The area came third in the same survey last year
The council area came out top in a study of living standards in Scotland's 32 local authorities, commissioned by the Bank of Scotland.
Factors taken into account included employment, the housing market, environment, education and health.
Aberdeenshire was found to have 81% employment, one of the highest life expectancies and low crime rates.
People living in the area earned above the Scottish average of £549 a week, lived until the age of 77 on average and had a good general level of health.
The local authority improved on its performance last year, when it was ranked third.
The Quality of Life Survey indicated standards of living in northern and central Scotland were higher than in other parts of the country.
Five of the council areas in the top 10 were in the north, and four were in the central belt.
East Dunbartonshire was in second place, followed by the Orkney Islands, the Shetland Islands, and East Lothian in fifth position.
However a Bank of Scotland spokesman refused to reveal which authorities had performed worst.
Tim Crawford, group economist at Bank of Scotland, said: "A strong economy, along with good schools and a low crime rate have helped Aberdeenshire to become the area with the best quality of life in Scotland in 2007.
"However, living in Aberdeenshire comes at a price with house prices 21% above the Scottish average.

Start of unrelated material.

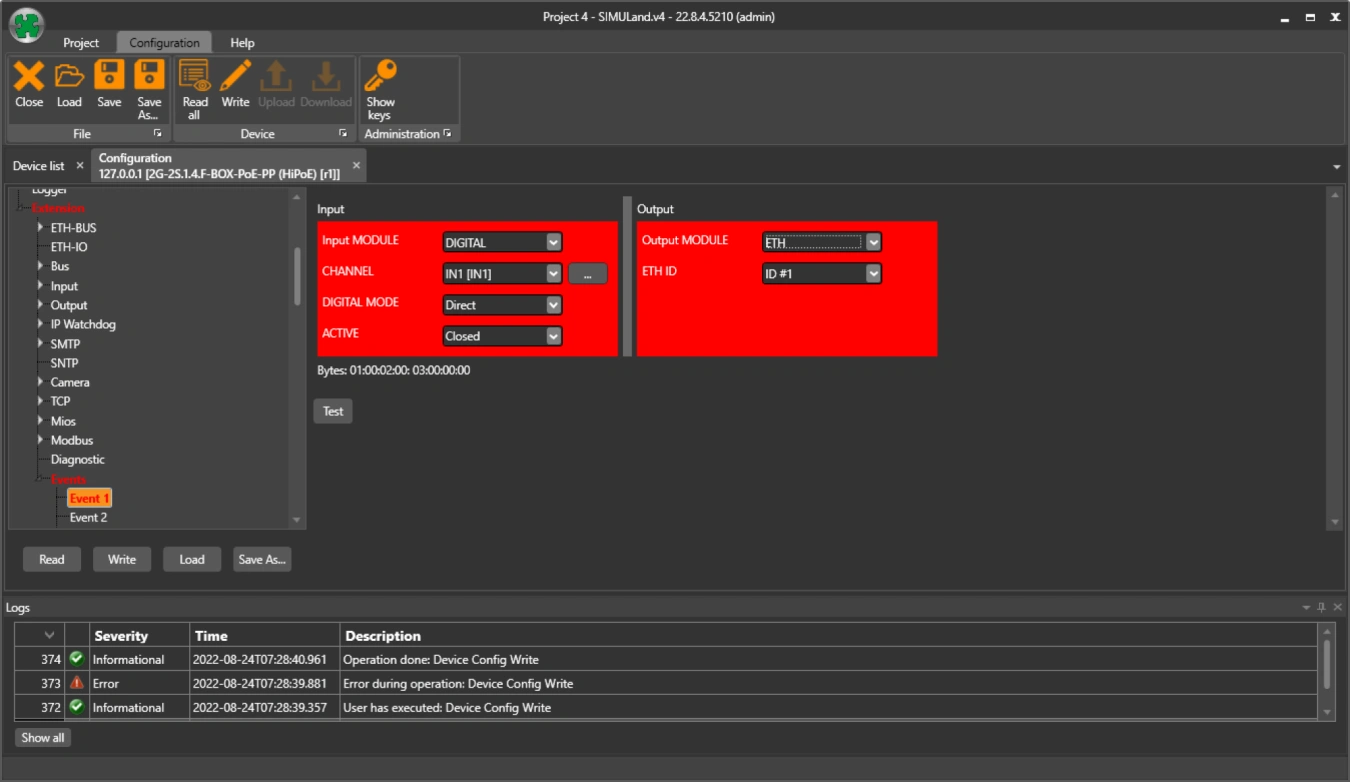The image size is (1350, 782).
Task: Close the Configuration tab
Action: (x=356, y=166)
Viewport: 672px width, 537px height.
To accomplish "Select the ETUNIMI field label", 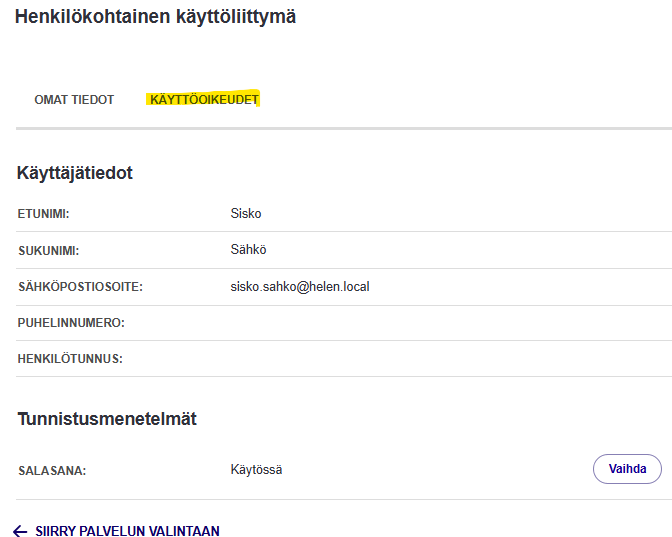I will pos(49,214).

"Moray, Angus and the Orkney and Shetland Islands are areas which have a high quality of life, but also have lower than average house prices, offering good value for money housing."
Aberdeen City and Shire Economic Forum development manager Rita Stephen welcomed the findings, which she said proved that Aberdeenshire was a "wonderful place to live, work, visit and enjoy."
She added: "This is great news. The business community felt very strongly that one of the key strengths of our region is its quality of life and to be able to attract people and investment we have to maintain and enhance our quality of life.
"Quality of life means different things to different people but, by and large, education, transport, housing, leisure, medical facilities and safe communities are all factors in making a region a great place in which to live and work."
The survey also found the Shetland Islands had the highest employment rate at 85%, while the highest average earnings were in Stirling at £640 a week.
While Aberdeen and Dundee both have the most hours of sunshine in Scotland.